Plus there are still plenty of gamers who either prefer leved based MMOs or are just fine with it as is. It's going to take a team deciding to go against the trend to choose to make a skill based game. Not only that, but it is also going to have to be wildly successful before other companies are swayed away from levels and toward skills.
Don't take this post as being pro-level. I myself would prefer a good skill based game.
So its not like everyone can get those items at the same time.
Also, another thought is to make a skill system that generates your supposed class depending on your skill lvl and variance. For the sake of variation to the players, no idea if it could mean anything beyond a title...but, lets say someone practices alot with weapons, more offense then defense and no magic, you could title him a "Berzerker" while someone who practiced magic, of lets say fire base can be called "Fire Mage" whatever, but it could lead to an interesting grouping combinations...

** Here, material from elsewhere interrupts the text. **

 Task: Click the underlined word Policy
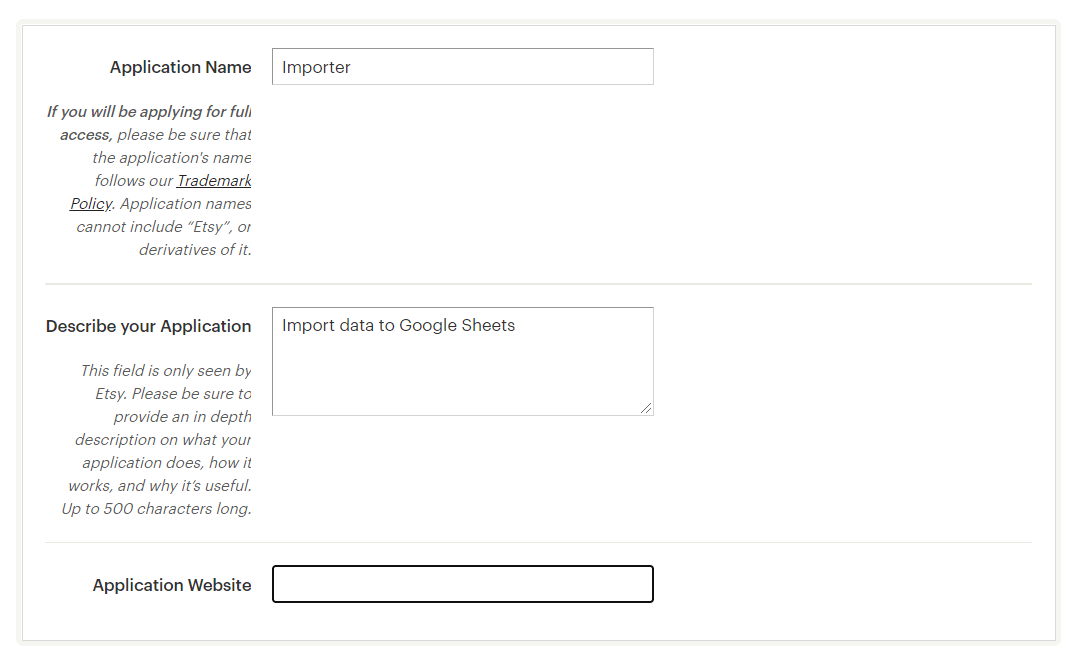pos(90,203)
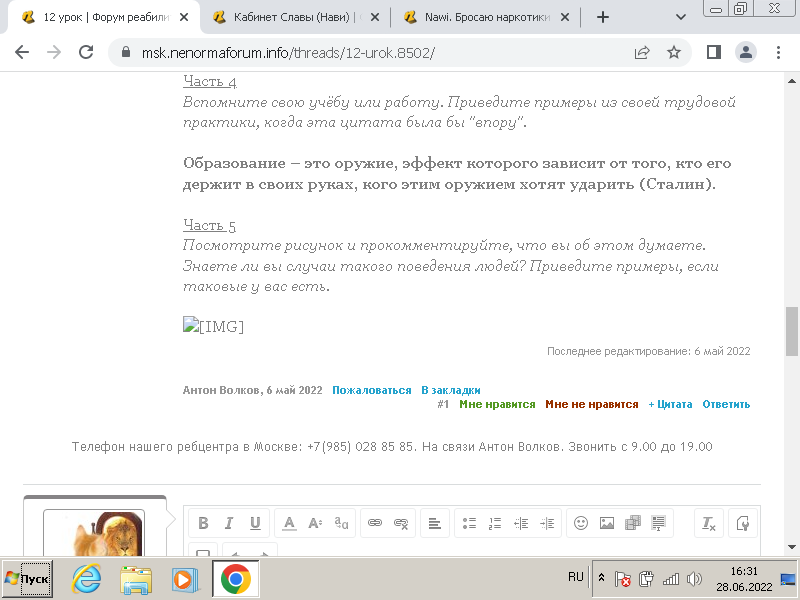
Task: Open the text alignment dropdown
Action: 434,523
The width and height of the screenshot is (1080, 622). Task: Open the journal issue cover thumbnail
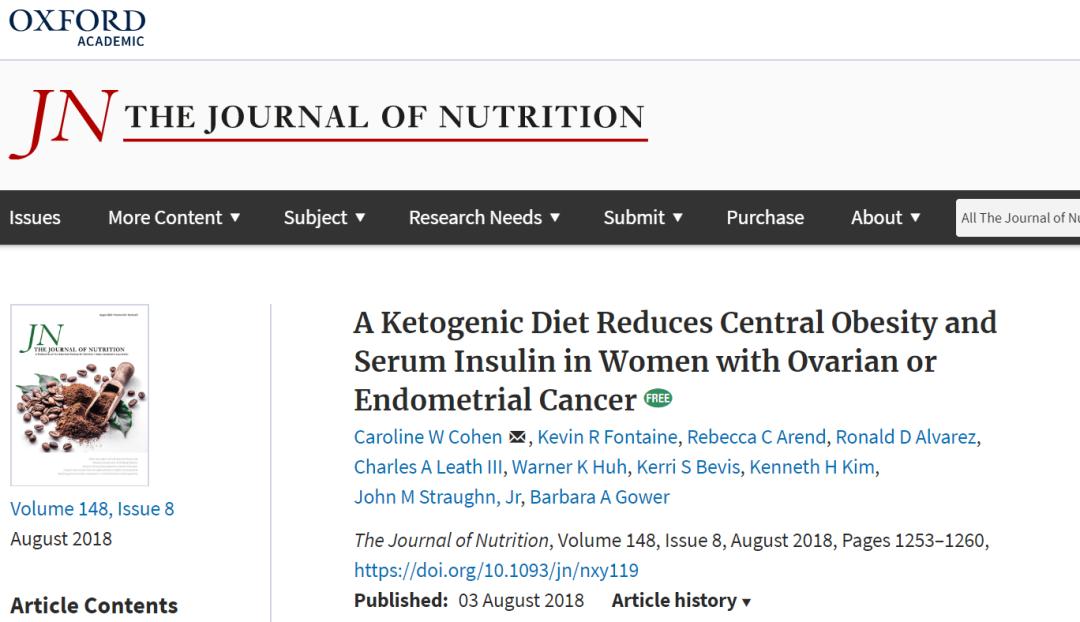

Group needs to go kill a fire based monster, they wont invite a fire mage to the group, but they will invite a frost mage, so a specified class can do more dmg through a specific weapon/spell base but less on others, while balances skilled people would have easy time with overall fights but less dmg...just an example.
As far as level base vs. skill based goes though, skill based allows a much larger amount of freedom. With that freedom though, comes the extra burden of balancing and properly utilizing the fact that you don't have a "level 10" creature being easy when you are "level 20". Basically, it's a lot more work with a skill based system. That is at least part of the reason why it isn't done more heavily. Having to completely throw out conventional wisdom from two decades of RPGs (single and multi-player) takes quite a bit of thinking.
Skill based for the win. I still play UO (not the new expansions......)
Darkfall isnt out yet but is skill based. Darkfall has also said they were going to go to beta for .. 7 years now? So i doubt that its even coming out anymore. It was going to be the next skill based, loot all, kill all, do anything game. *sigh*
You can have both. It's the first time I've posted it here, but I've been saying that until I'm blue in the face. You can still have characters choose a class to play and acquire skills and not levels. It's the best combination imo.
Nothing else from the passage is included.